Nuclear Fusion 12 - The ITER Nuclear Fusion Project

         I have blogged about nuclear fusion projects in the past. There is an old joke that it will take forty year to create a nuclear fusion reactor that produces more power than it consumes. The joke part is that this has been true for fifty years. Generating controlled and sustained thermonuclear fusion has proven to be a very difficult task. Billions of dollars have been poured into research because the payoff would be an efficient and non-polluting source of electricity with a virtually infinite supply of fuel in the form of deuterium and tritium which could be extracted from seawater.

        There have been many failed research projects over the decades that tried to achieve a sustainable fusion reaction that would produce more power than it consumed to operate. The big project these days is the  International Thermonuclear Experimental Reactor (ITER) based on the tokomak design being built in France.

        Back in the late 1970s, Russia and the U.S. decided to work together on developing a practical fusion generator. The ITER project was born in 1988 but it took until 2006 to finalize the international agreement and provide funding. There are seven members of the ITER project including the European Union, India, Japan, People's Republic of China, Russia, South Korea and the United States. The European Union is hosting the project and its contribution is about forty five percent. The other members of the project are contributing about nine percent each.

        It was anticipated that the project would take ten years to construct and that it would operate for twenty years. If it is successfully completed and operated, a prototype DEMO power reactor will be build based on the knowledge gained from ITER. The original estimated cost of the project was about eleven billion dollars. With the rising cost of materials and construction along with changes to the design, the cost is now estimated to be about twenty billion dollars. The ten year construction period was supposed end in 2019. As of 2013, the estimate for completion of the project was 2027.

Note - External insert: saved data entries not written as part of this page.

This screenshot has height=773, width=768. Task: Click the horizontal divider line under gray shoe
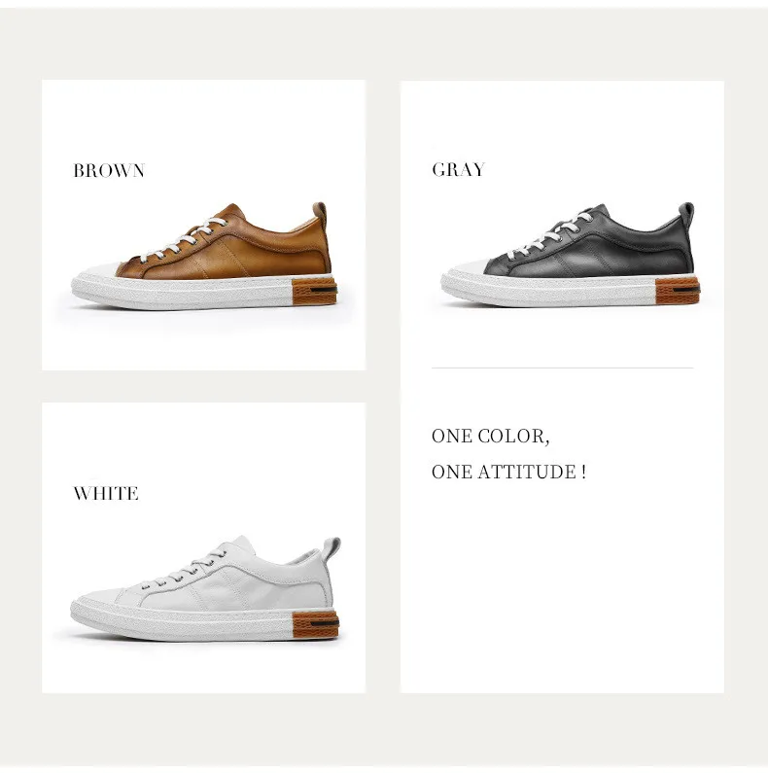563,368
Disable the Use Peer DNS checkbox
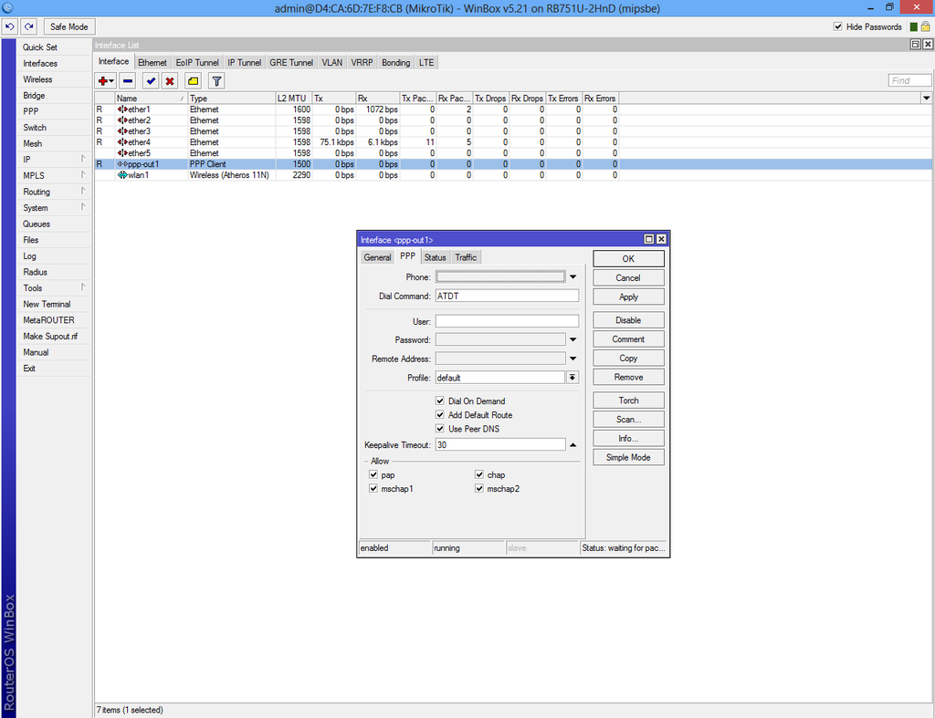The height and width of the screenshot is (718, 935). click(439, 429)
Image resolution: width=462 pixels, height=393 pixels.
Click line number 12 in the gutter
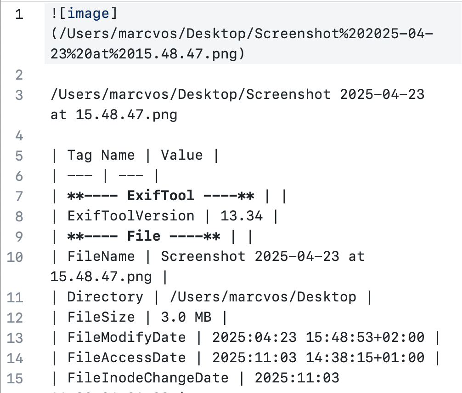point(15,318)
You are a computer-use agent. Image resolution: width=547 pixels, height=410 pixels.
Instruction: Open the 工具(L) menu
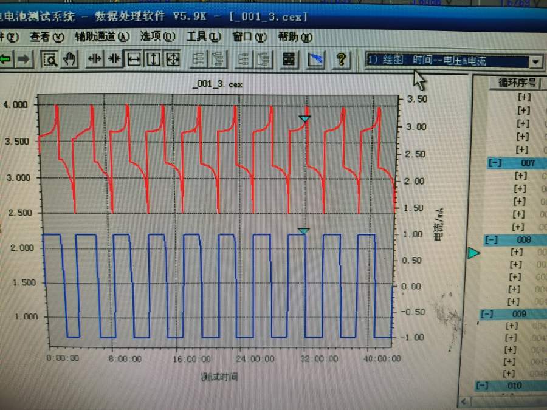[203, 36]
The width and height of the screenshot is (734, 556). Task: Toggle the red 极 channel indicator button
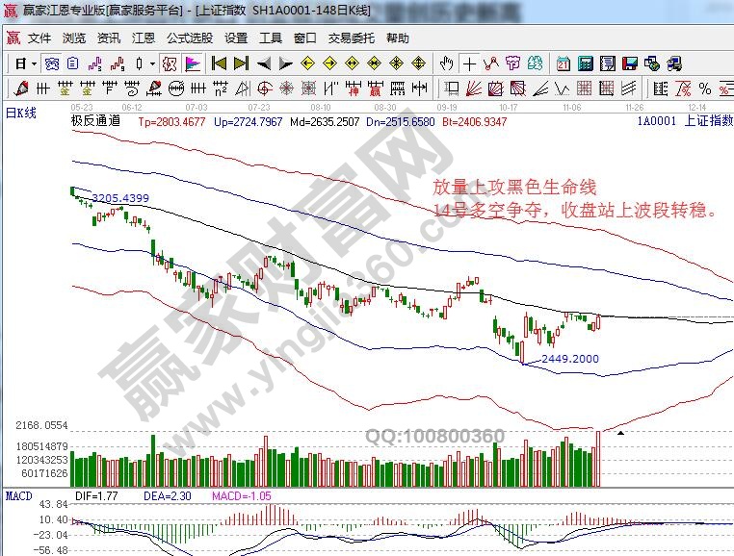pos(168,64)
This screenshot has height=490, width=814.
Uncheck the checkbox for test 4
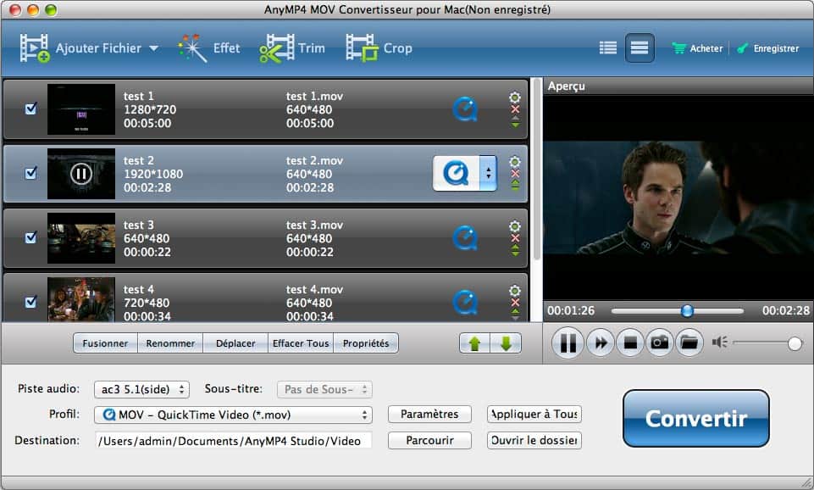pos(30,303)
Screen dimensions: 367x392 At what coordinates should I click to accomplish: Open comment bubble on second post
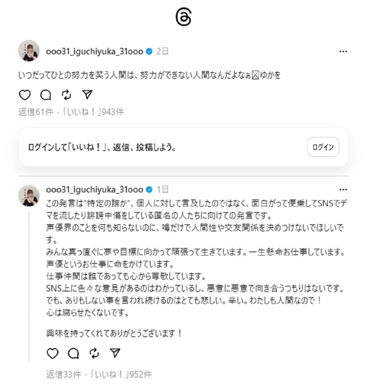point(73,353)
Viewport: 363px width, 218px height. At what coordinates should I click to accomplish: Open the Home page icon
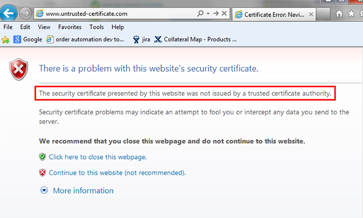[x=339, y=14]
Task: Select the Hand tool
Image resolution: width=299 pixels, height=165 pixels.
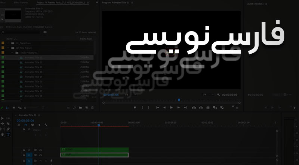Action: click(x=3, y=134)
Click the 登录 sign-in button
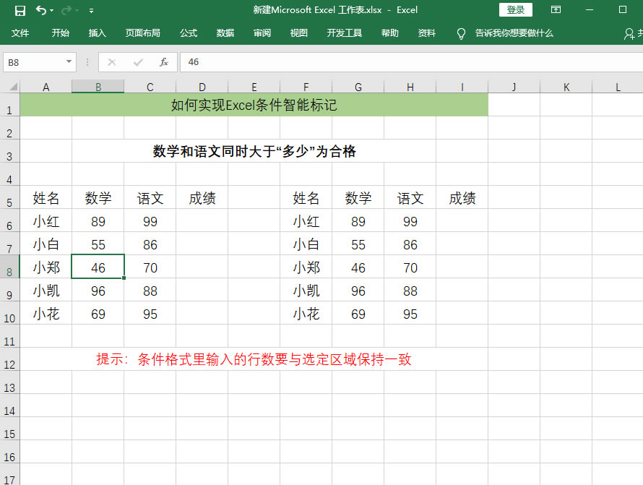The height and width of the screenshot is (485, 643). click(x=515, y=10)
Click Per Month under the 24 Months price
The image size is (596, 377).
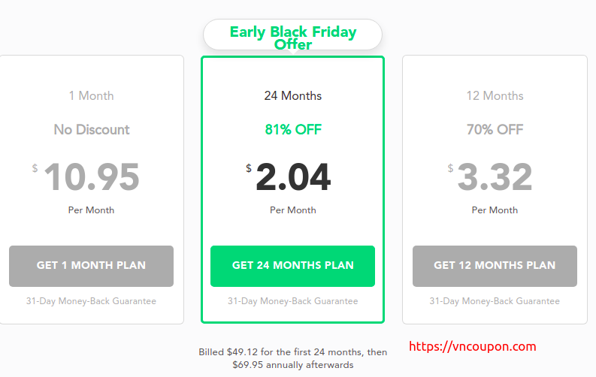[292, 210]
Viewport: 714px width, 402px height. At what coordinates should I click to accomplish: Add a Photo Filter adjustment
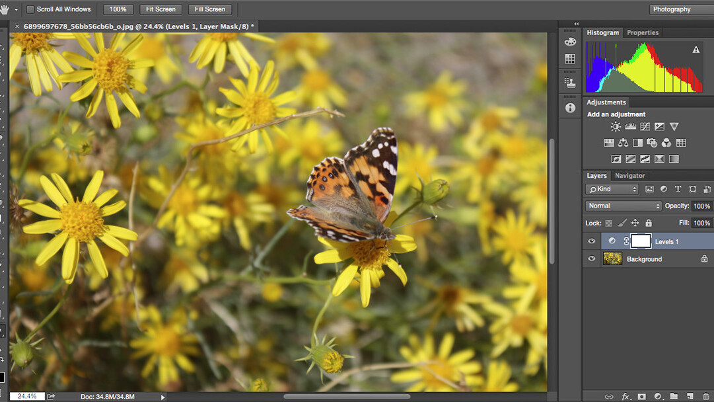(652, 143)
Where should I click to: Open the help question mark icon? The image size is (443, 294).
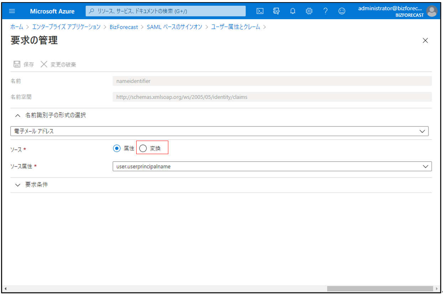pos(325,11)
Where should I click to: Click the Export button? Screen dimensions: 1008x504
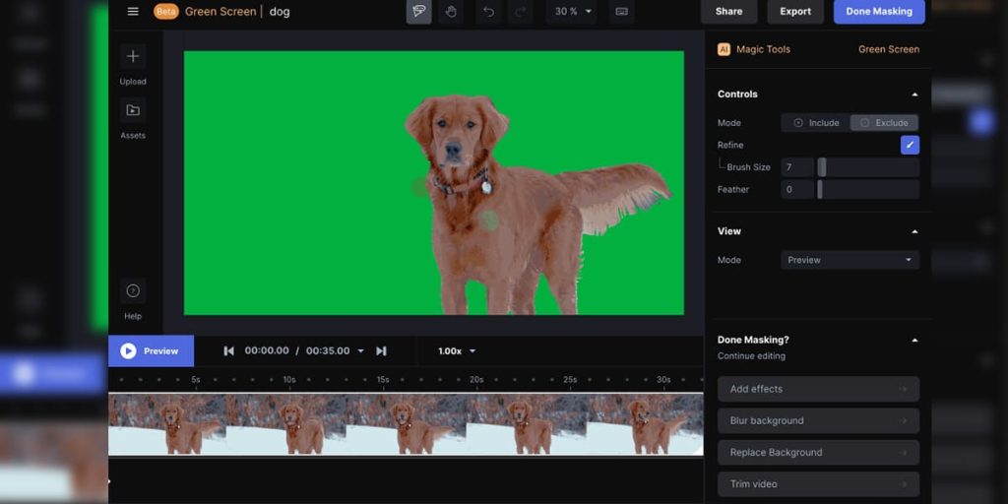coord(795,12)
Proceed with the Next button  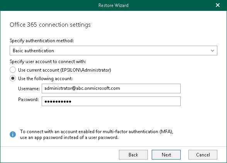point(166,155)
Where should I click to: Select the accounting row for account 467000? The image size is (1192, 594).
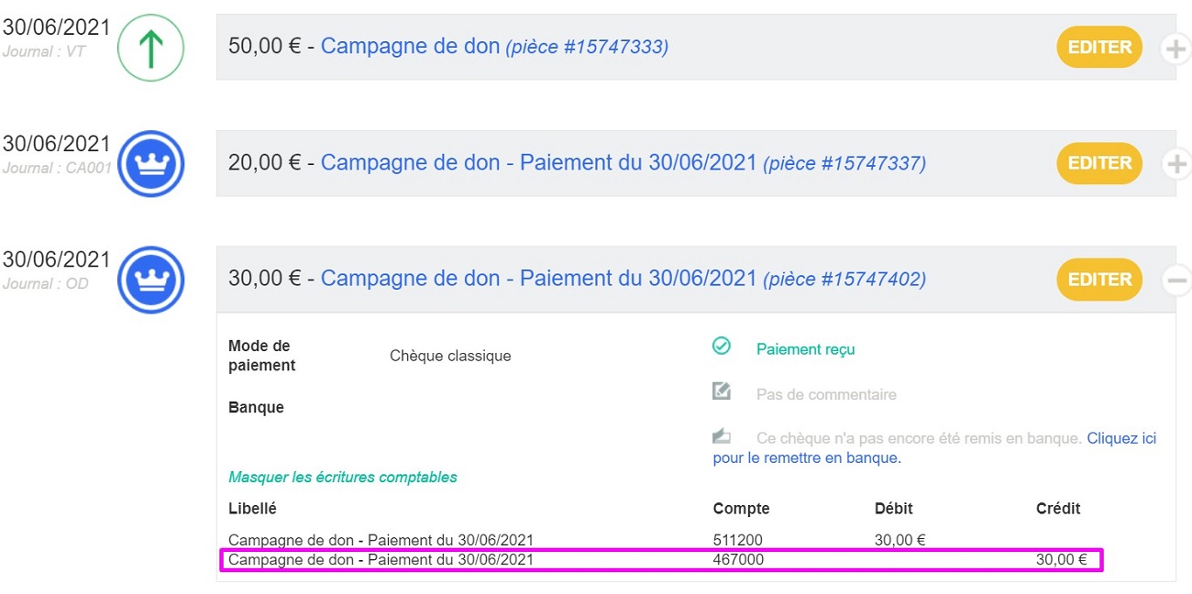[661, 559]
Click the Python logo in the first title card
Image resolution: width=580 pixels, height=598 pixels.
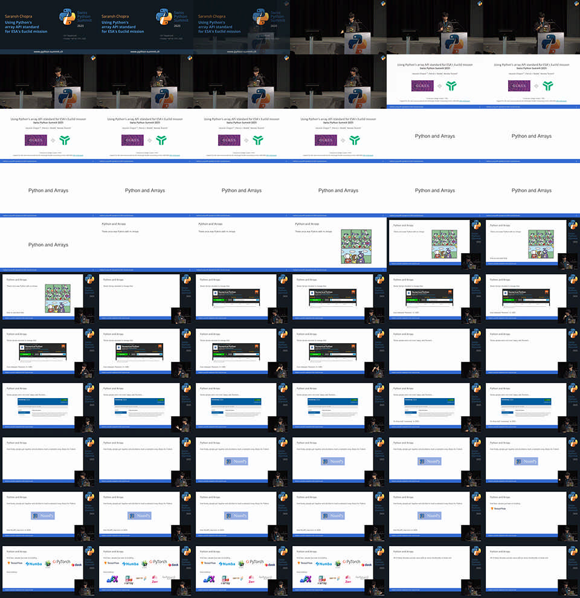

         An ITER Management Assessment Report was summarized in a New Yorker magazine article in early 2014. Some of the eleven recommendations were to "Create a Project Culture", "Instill a Nuclear Safety Culture", "Develop a realistic ITER Project Schedule" and "Simplify and Reduce the IO Bureaucracy". The fact that such things are being suggested so far into the project indicates that there are many existing problems interfering with the advancement of the project.

        The U.S. Senate published a report in July of 2014 that directed the Department of Energy to work with the State Department to withdraw from the project. The energy field is so turbulent these days that it is impossible to predict what the best energy generation system will be in ten years let alone thirty years. It is possible that ITER will never be completed.